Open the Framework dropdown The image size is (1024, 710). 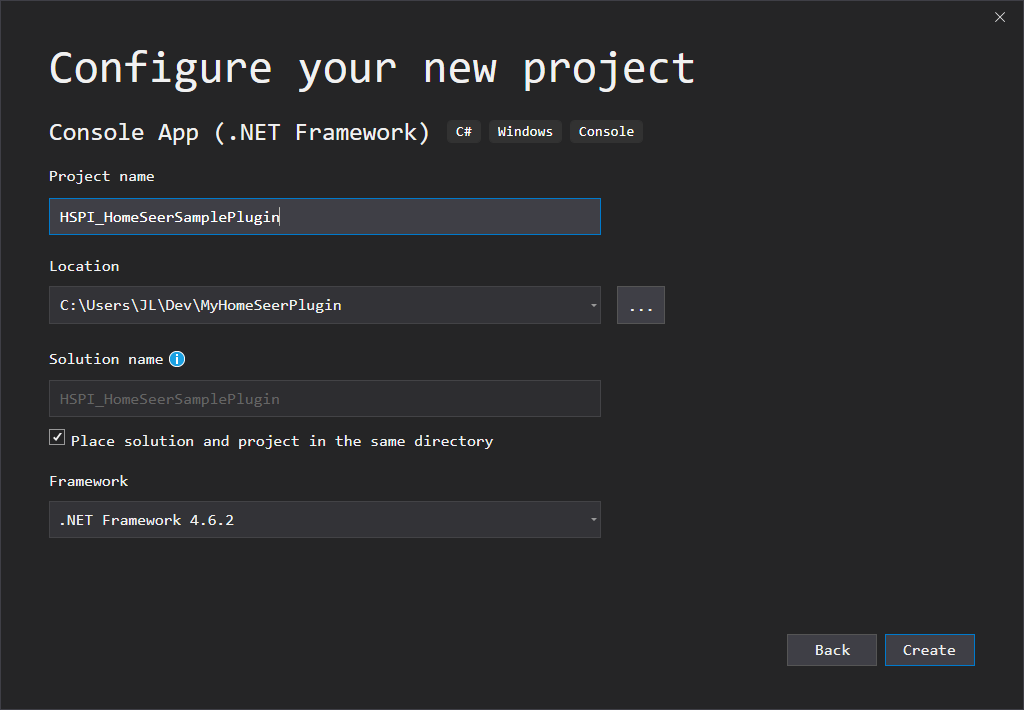[592, 520]
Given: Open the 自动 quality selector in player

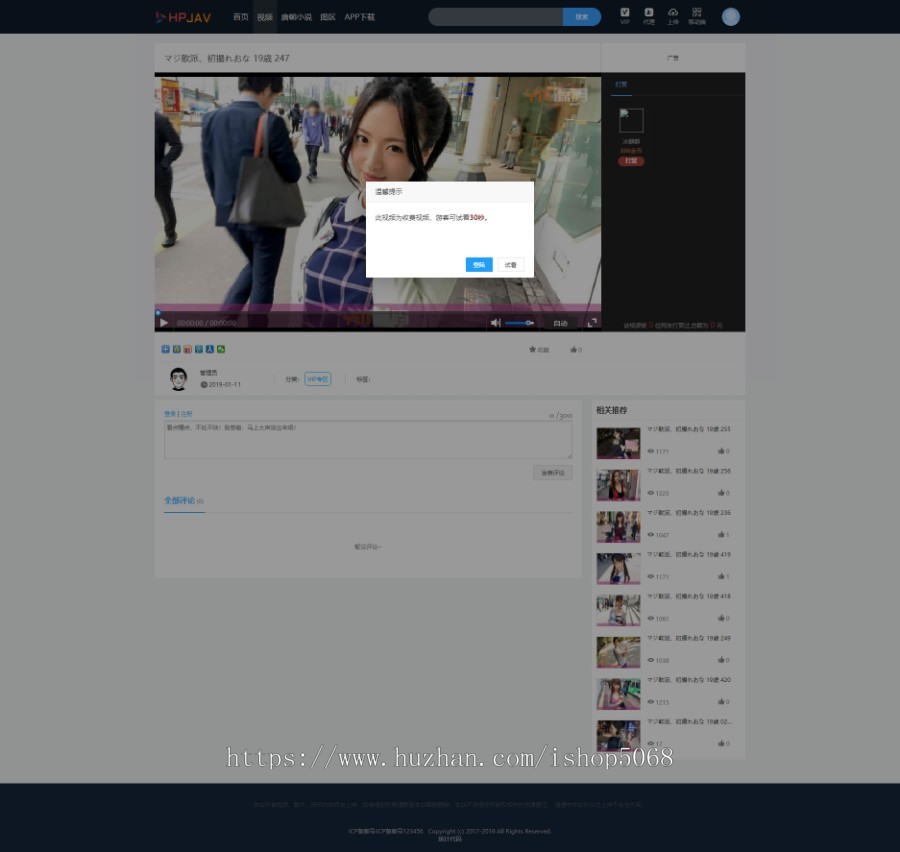Looking at the screenshot, I should point(560,323).
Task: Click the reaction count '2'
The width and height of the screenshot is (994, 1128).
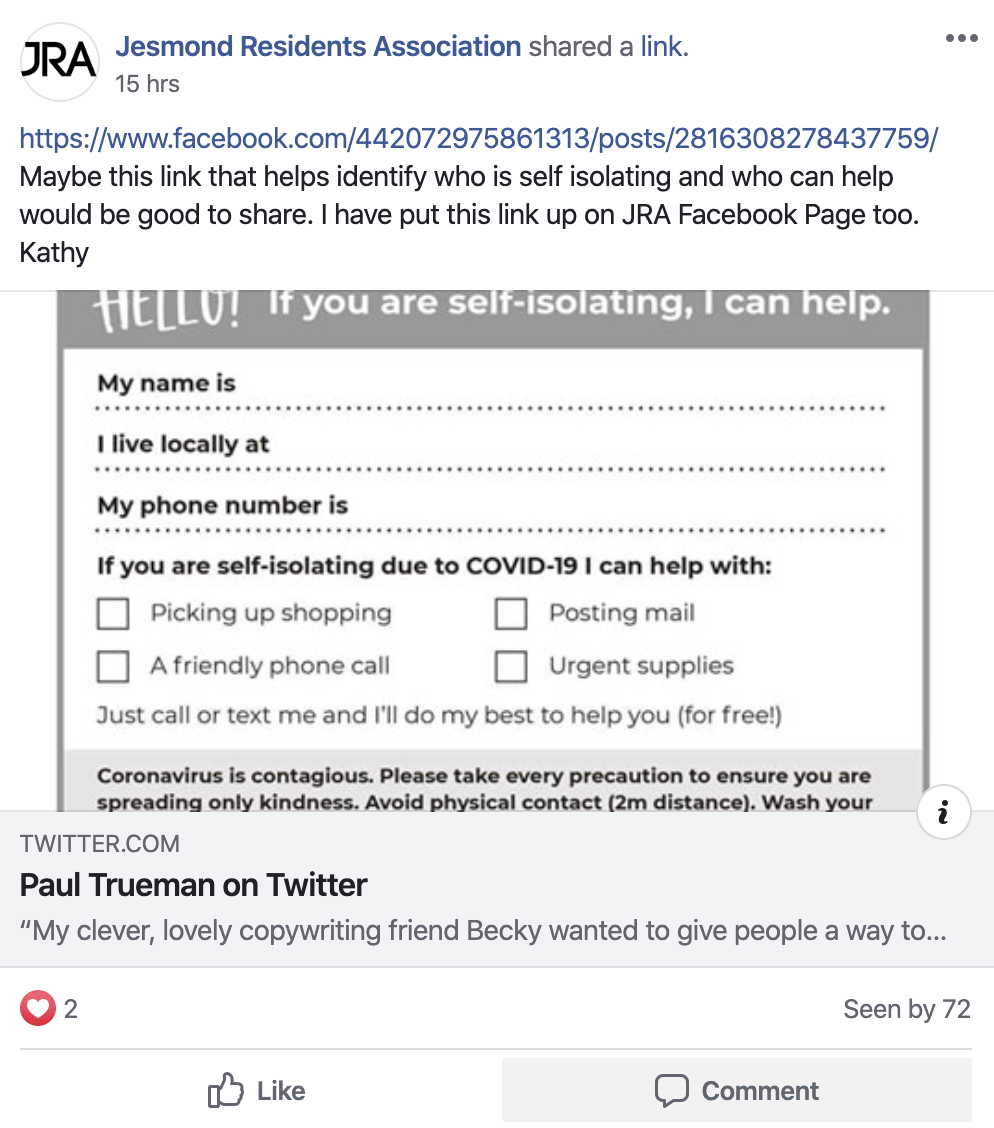Action: pos(71,1009)
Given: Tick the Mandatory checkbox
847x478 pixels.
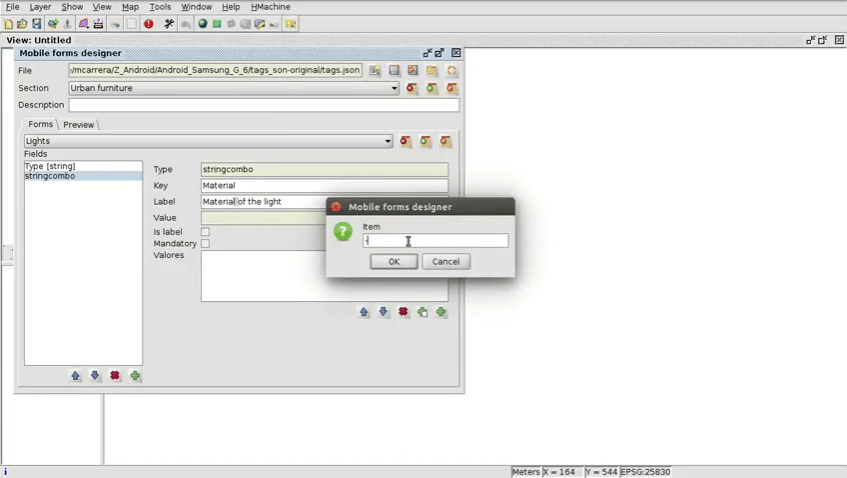Looking at the screenshot, I should tap(205, 243).
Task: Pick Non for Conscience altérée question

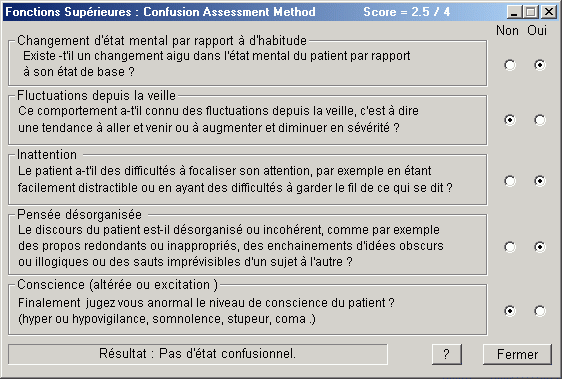Action: coord(510,311)
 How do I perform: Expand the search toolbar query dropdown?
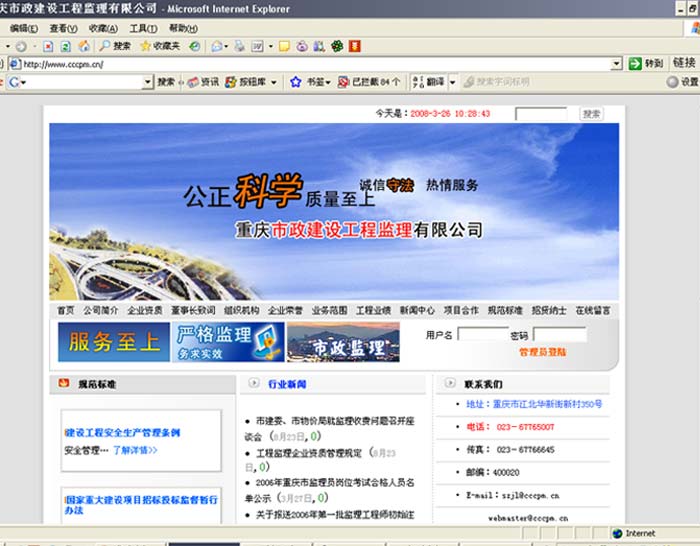click(147, 82)
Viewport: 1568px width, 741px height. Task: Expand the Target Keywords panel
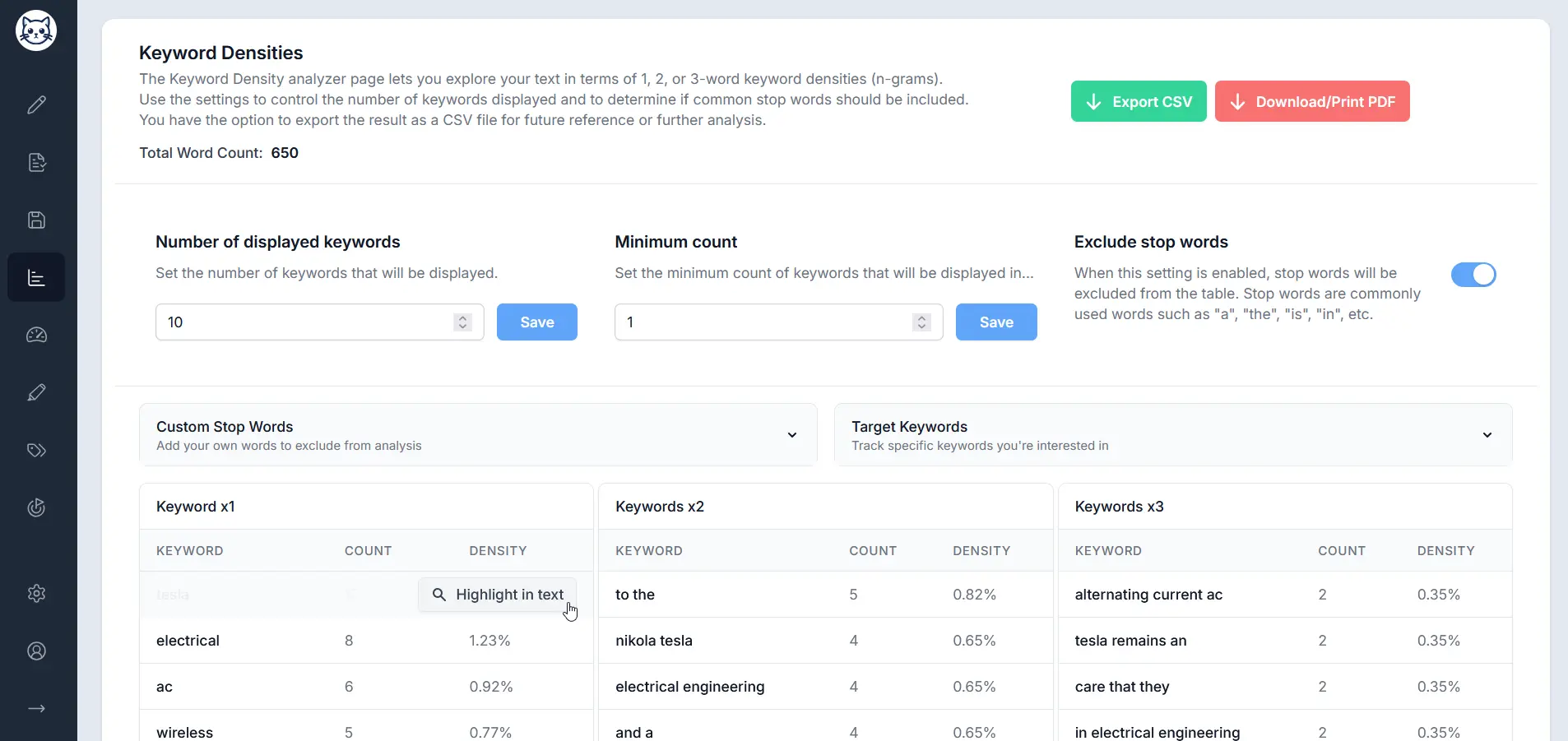(1487, 435)
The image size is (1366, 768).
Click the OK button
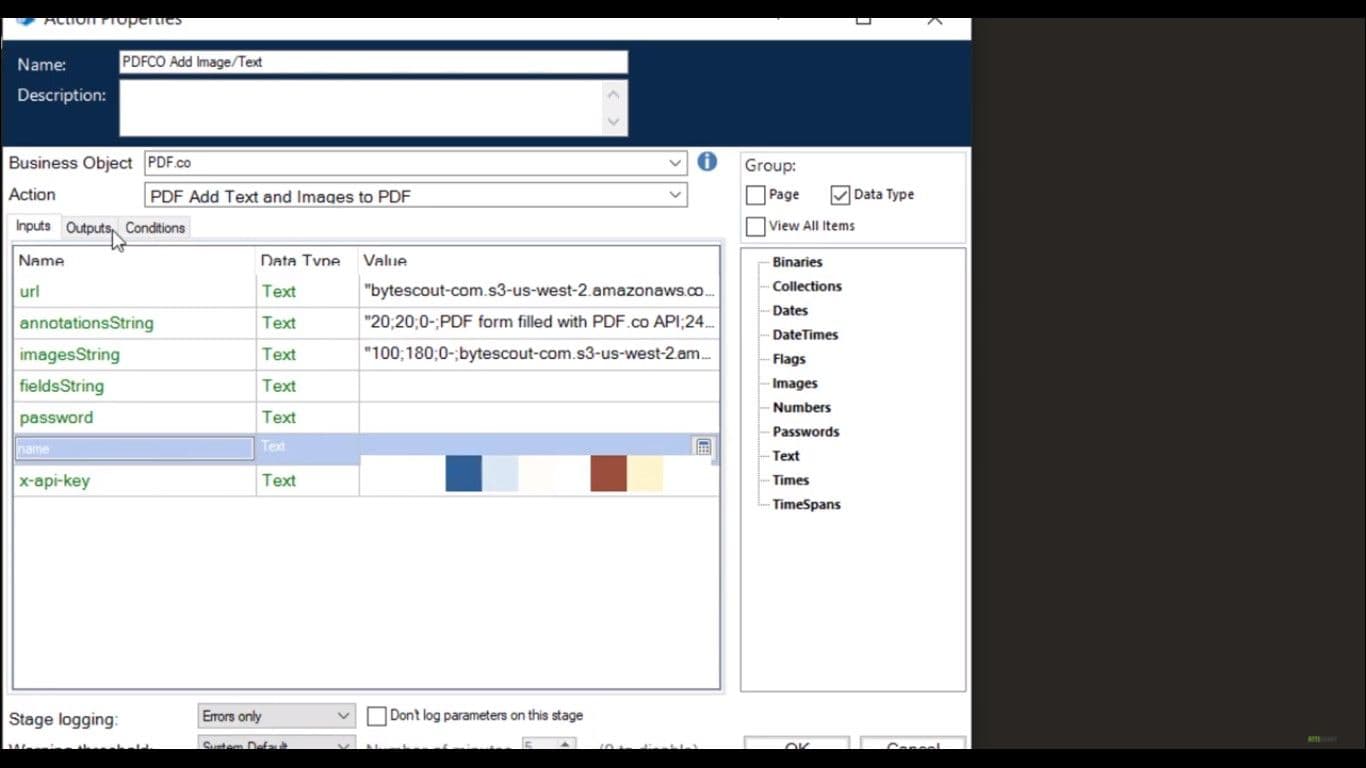(796, 746)
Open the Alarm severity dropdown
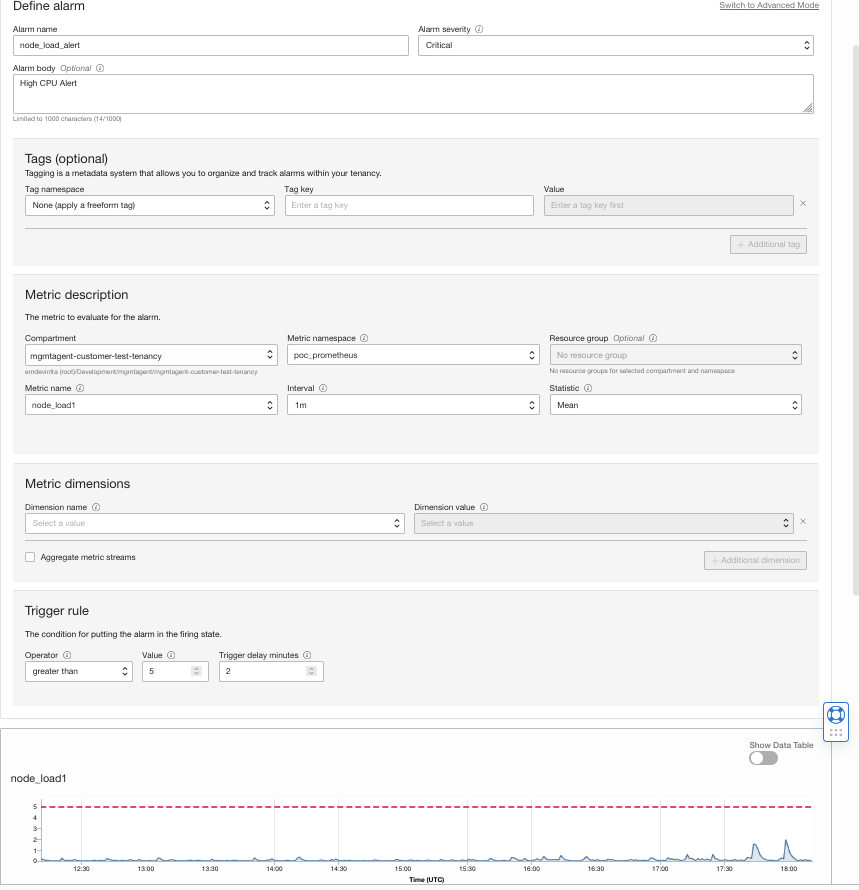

--- Directive ---
Starting at the line that contains "The image size is (1366, 768)." and continuing to the end of the rows, format those lines as a JSON list of strings, one string per line, with blank lines and pictures left out.

--- Full answer ---
[
  "The image size is (1366, 768).",
  "Click the OK button",
  "(796, 746)",
  "Open the Alarm severity dropdown"
]